- EXERCISE BRIEF
Edit the records from the line with "Where should I click to: Click the rising" through the end of the records, replacing "bar chart" with "line chart" and leaving everything else unchanged.

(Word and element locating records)
· · ·

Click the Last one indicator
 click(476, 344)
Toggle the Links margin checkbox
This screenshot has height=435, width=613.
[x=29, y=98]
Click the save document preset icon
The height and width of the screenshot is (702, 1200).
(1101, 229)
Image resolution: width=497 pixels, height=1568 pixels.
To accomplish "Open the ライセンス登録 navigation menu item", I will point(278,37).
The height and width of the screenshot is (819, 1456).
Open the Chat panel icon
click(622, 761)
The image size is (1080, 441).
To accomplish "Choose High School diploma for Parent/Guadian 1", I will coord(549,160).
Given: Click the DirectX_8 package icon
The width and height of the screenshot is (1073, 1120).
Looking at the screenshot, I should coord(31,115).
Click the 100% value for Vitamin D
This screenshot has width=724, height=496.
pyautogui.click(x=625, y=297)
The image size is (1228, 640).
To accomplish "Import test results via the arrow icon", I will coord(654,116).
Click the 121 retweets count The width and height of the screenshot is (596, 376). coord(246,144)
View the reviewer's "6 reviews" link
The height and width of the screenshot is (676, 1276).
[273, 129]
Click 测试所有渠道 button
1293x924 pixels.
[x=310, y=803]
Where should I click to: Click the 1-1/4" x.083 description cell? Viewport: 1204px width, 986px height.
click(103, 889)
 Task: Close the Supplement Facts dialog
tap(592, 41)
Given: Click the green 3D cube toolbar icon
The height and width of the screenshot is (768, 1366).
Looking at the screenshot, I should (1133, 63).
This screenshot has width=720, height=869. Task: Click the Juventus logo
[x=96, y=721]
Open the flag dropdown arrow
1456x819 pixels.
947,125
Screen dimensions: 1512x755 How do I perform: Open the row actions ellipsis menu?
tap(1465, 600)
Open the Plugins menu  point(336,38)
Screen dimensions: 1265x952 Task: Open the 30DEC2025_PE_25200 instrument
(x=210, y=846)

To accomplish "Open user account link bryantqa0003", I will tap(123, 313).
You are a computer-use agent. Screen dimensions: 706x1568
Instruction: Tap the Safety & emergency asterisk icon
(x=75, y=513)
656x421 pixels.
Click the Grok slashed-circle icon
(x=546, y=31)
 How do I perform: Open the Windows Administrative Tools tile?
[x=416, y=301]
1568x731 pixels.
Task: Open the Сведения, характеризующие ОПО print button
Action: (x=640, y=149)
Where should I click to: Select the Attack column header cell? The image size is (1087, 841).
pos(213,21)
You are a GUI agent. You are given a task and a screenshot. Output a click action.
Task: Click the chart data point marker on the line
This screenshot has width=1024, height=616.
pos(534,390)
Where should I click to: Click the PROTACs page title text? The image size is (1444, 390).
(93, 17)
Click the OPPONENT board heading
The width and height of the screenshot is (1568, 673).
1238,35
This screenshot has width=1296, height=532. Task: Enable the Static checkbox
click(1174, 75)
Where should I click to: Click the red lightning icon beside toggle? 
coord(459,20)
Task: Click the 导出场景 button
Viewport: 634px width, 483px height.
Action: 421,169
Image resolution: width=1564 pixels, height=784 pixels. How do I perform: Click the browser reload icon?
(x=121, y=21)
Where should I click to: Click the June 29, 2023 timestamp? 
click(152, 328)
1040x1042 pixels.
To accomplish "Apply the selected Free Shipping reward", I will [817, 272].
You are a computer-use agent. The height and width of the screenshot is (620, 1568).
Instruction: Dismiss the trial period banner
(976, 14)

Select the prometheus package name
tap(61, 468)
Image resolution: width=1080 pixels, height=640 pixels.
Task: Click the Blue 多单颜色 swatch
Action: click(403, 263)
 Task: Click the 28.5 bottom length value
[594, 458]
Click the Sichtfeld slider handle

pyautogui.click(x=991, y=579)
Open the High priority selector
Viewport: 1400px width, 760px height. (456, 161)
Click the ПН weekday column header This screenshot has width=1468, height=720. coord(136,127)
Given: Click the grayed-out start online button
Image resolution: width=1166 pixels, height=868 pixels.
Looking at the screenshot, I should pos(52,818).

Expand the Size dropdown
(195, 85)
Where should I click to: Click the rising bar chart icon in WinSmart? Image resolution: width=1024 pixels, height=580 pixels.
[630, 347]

· · ·

- WRITTEN RESPONSE
Where should I click to: Click the rising line chart icon in WinSmart? Image resolution: width=1024 pixels, height=580 pixels.
[630, 347]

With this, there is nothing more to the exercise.